_List of tasks_
A) Answer these questions about the forum thread on MD5 mismatches when flashing:
(i) In the first post, at what point does the writer check a posted MD5?
(ii) What does marleyinoc wonder might be the cause?
(iii) According to hackercity, what do the MD5 mismatches come from?
B) Write the next part of the forum thread on MD5 mismatches, picking up where the text stops.

_Document section_
============

In all seriousness tho it's definitely something you're doing, because the vast majority of us aren't having any of those problems. Whenever someone posts an MD5 with their file I check it before installing.. I mean check it when it's on the sd card right before flashing. That would help.. Although tbh I've yet to have an MD5 mismatches, so maybe there's a problem with the method you're using to download or migrate files, or something you're doing or not doing right before flashing. Give some more info we are all happy to help









Sent from my DROID BIONIC using RootzWiki Forums


----------



## marleyinoc (Oct 10, 2011)

No expert of course but I wonder if it has anything to do with using different versions of cw recovery to backup/restore- if that's even possible.


----------



## hackercity (Jun 10, 2011)

Forgive my hijacking and my rant...

Just frustrated... my MD5 mismatches. Come from restoring my backups. I use the same version of recovery each time. Thats what stumps me.
As for the downloads... every single download from my phone gives me an error when i try to flash. Again im stumped!!

Again, sorry for hijacking... thanks for the feed back guys...


----------



## 2defmouze (Oct 12, 2011)

hackercity said:


> Forgive my hijacking and my rant...
> 
> Just frustrated... my MD5 mismatches. Come from restoring my backups. I use the same version of recovery each time. Thats what stumps me.

============

_Listed entries_
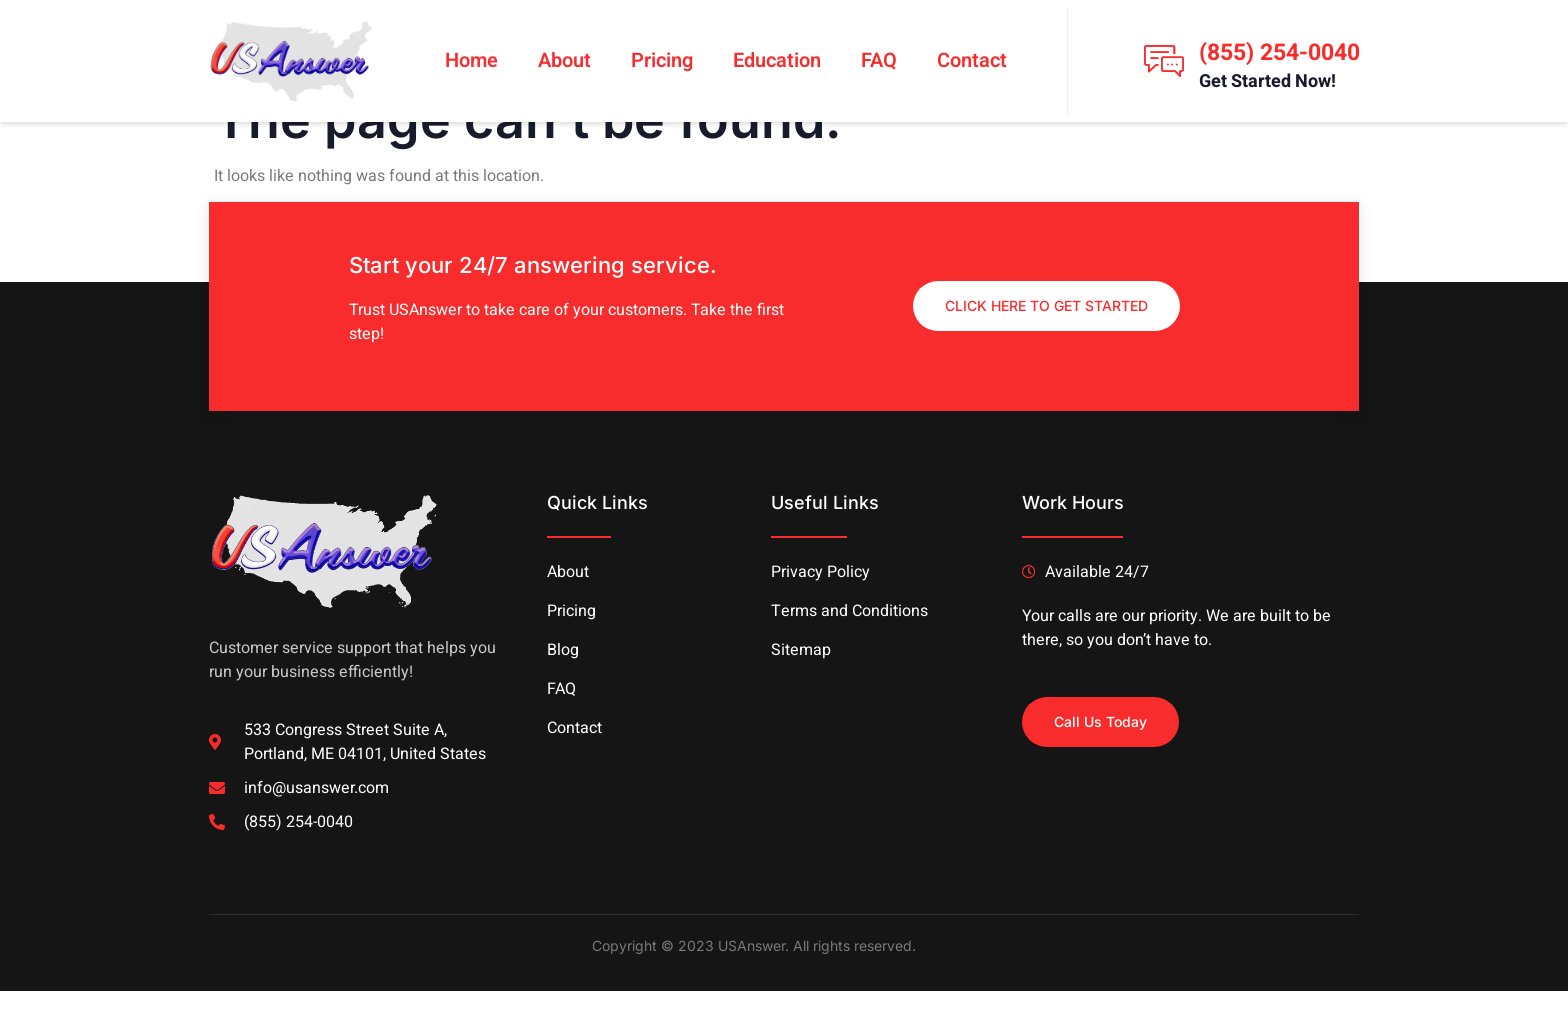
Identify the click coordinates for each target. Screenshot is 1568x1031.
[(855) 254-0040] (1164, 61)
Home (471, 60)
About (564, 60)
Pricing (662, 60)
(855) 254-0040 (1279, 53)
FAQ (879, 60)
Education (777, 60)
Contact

============

_Answers given_
A)
(i) When the file is on the SD card, right before flashing.
(ii) Using different versions of CW recovery to back up and restore.
(iii) Restoring backups.

B)
> As for the downloads... every single download from my phone gives me an error when i try to flash. Again im stumped!!
> ...


It's cool bro.. Like i said in OP I've yet to restore from a backup so can't advise really on what's going on there..

As for downloads, do you get the same problems if you download to your computer, move to your sd card and then flash, or is it only if you download directly on your phone?

EDIT: if you can try and post exactly what error message your typically getting.. Can only help us narrow down the problem maybe

S3nt from my Th3oriz3d DROID BIONIC using RootzWiki Forums


----------



## G8orDroid (Aug 12, 2011)

hackercity said:


> Forgive my hijacking and my rant...
> 
> Just frustrated... my MD5 mismatches. Come from restoring my backups. I use the same version of recovery each time. Thats what stumps me.
> As for the downloads... every single download from my phone gives me an error when i try to flash. Again im stumped!!
> ...


If you haven't yet, you may want to try reformatting your sd card and see if that helps.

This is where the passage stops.